** What you are asked to do **
Every record below is to be restated word for word, and no picture is to be copied.

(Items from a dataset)
*** Block opens ***

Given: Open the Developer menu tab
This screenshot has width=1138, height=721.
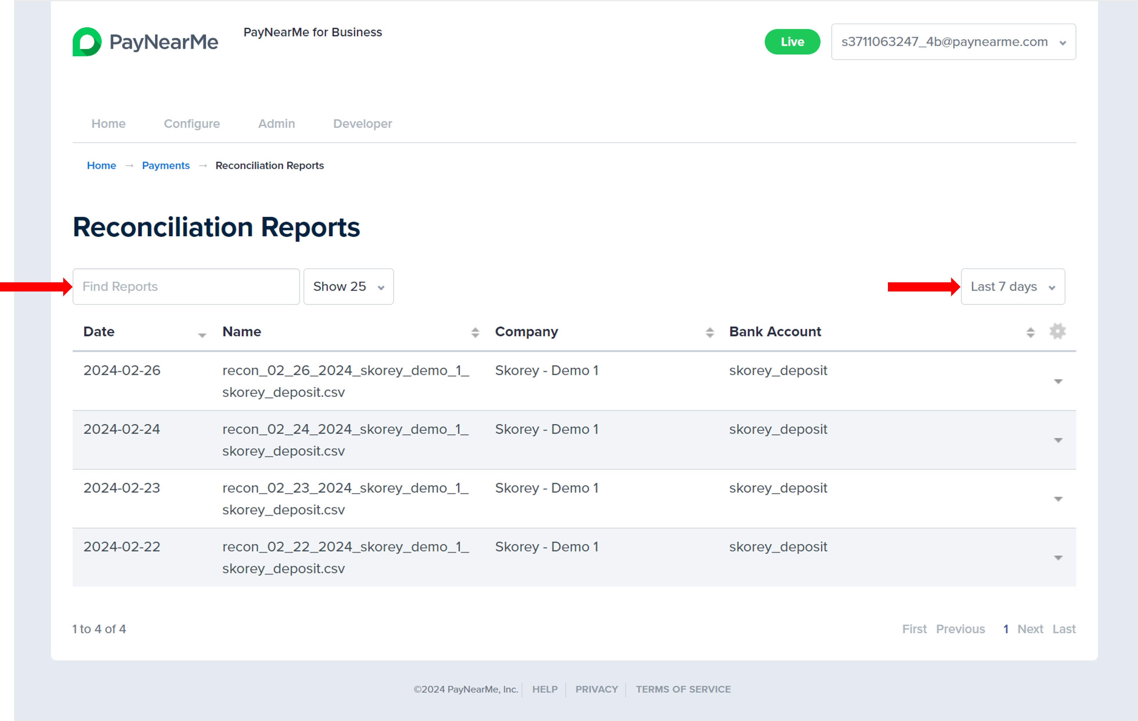Looking at the screenshot, I should pos(362,124).
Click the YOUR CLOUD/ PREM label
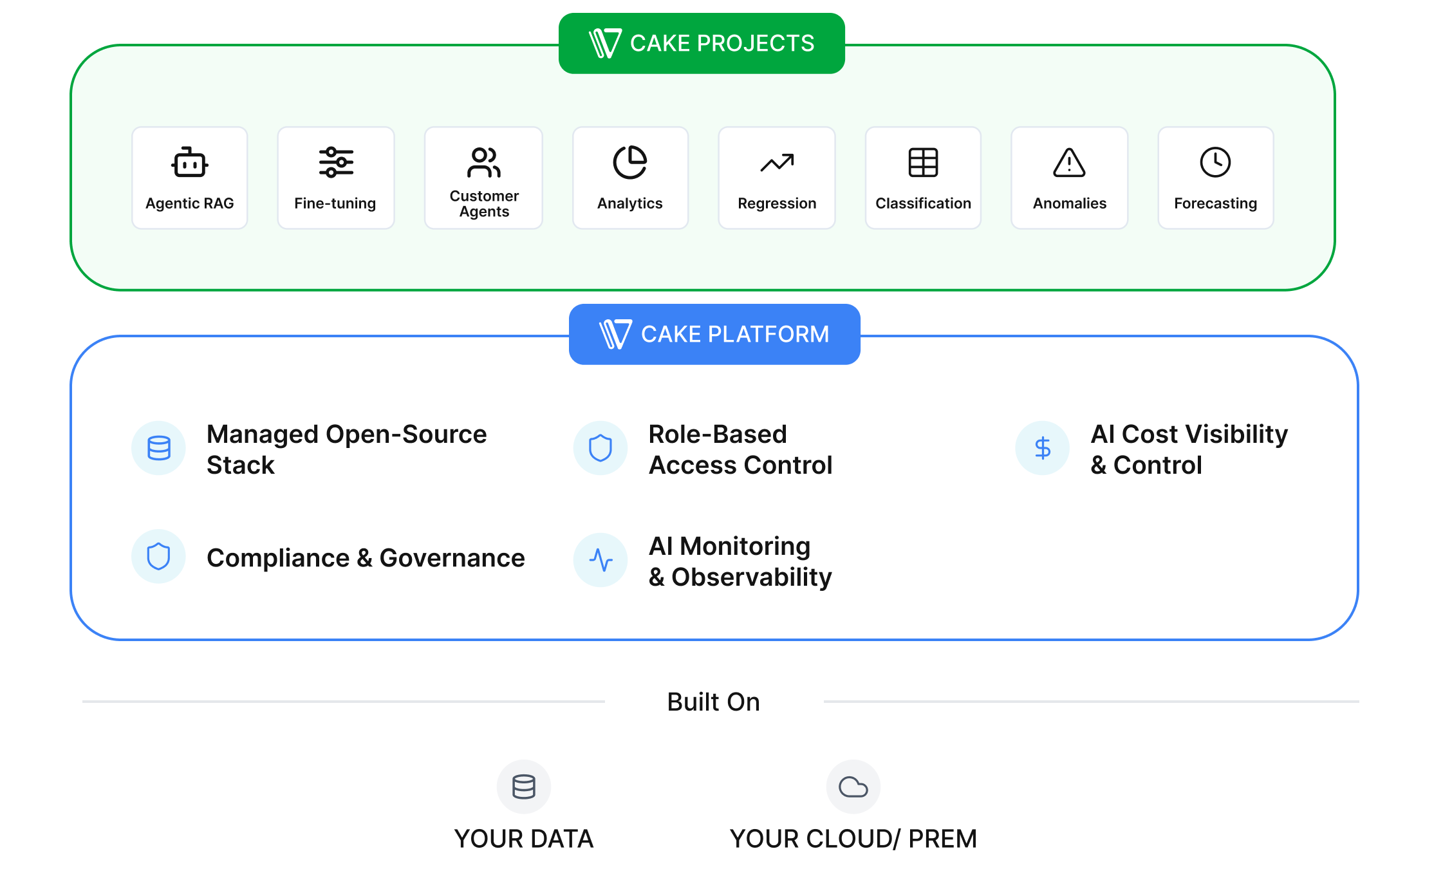Image resolution: width=1434 pixels, height=896 pixels. point(853,839)
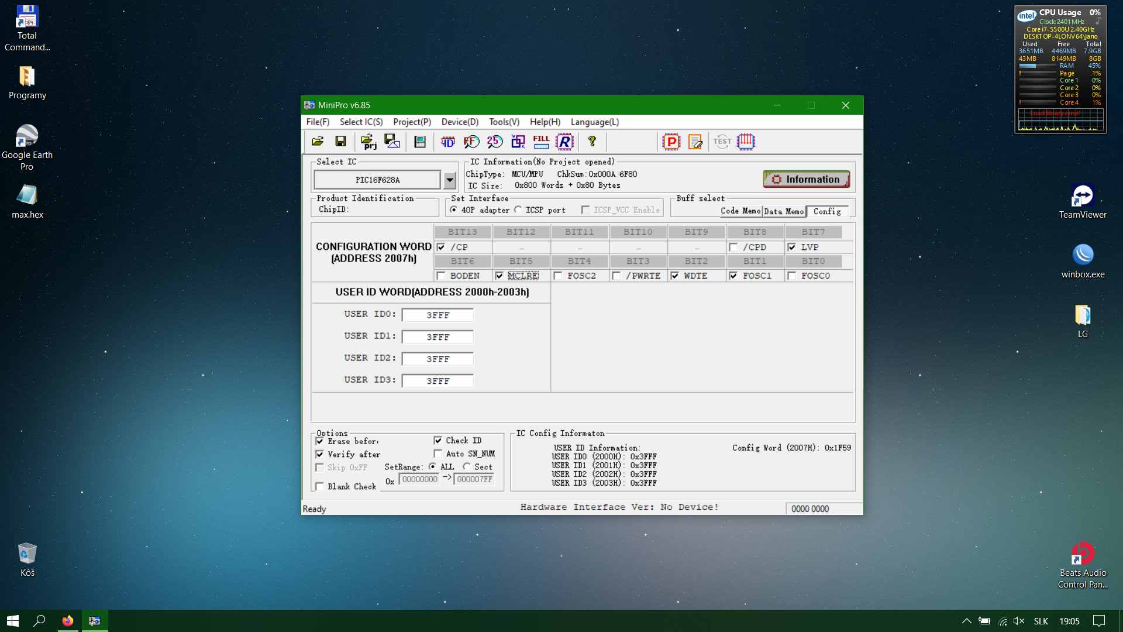Viewport: 1123px width, 632px height.
Task: Open the Device(D) menu
Action: coord(460,122)
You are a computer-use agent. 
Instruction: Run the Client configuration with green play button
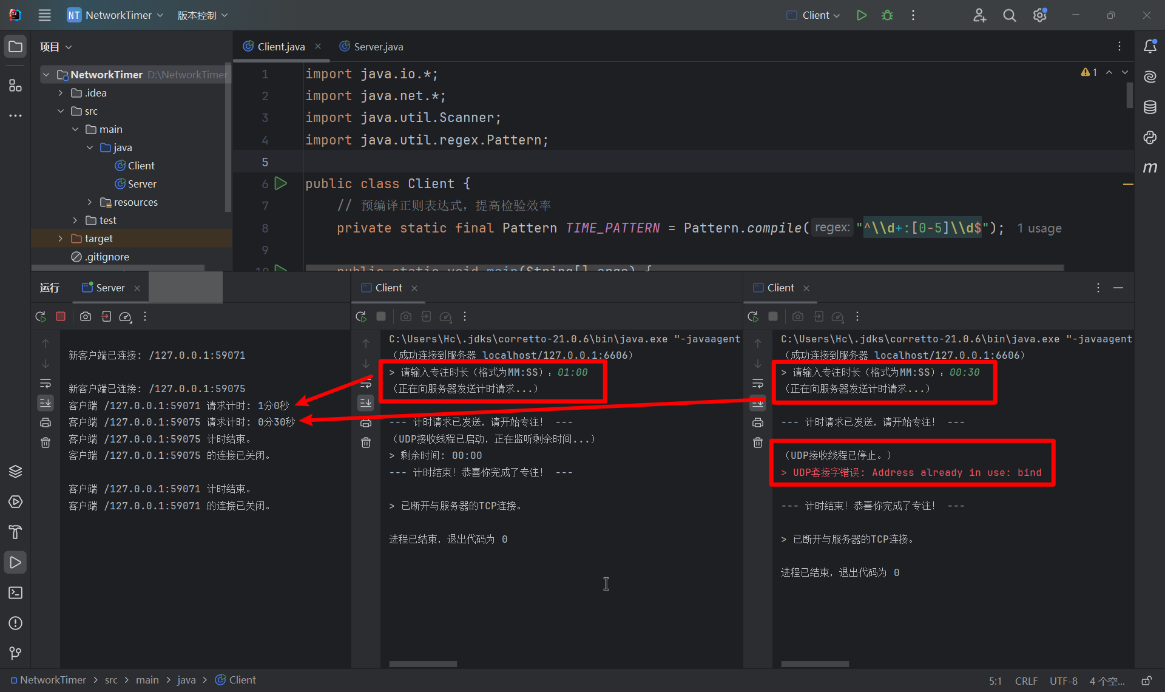861,15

*** Block closes ***

** Solution **
Given: Open the Developer menu tab
This screenshot has width=1138, height=721.
Looking at the screenshot, I should pos(362,124).
Click the YOUR CLOUD/ PREM label
Image resolution: width=1434 pixels, height=896 pixels. point(853,839)
Viewport: 1123px width, 632px height.
Task: Open the Device(D) menu
Action: coord(460,122)
You are a computer-use agent. 
Instruction: Run the Client configuration with green play button
861,15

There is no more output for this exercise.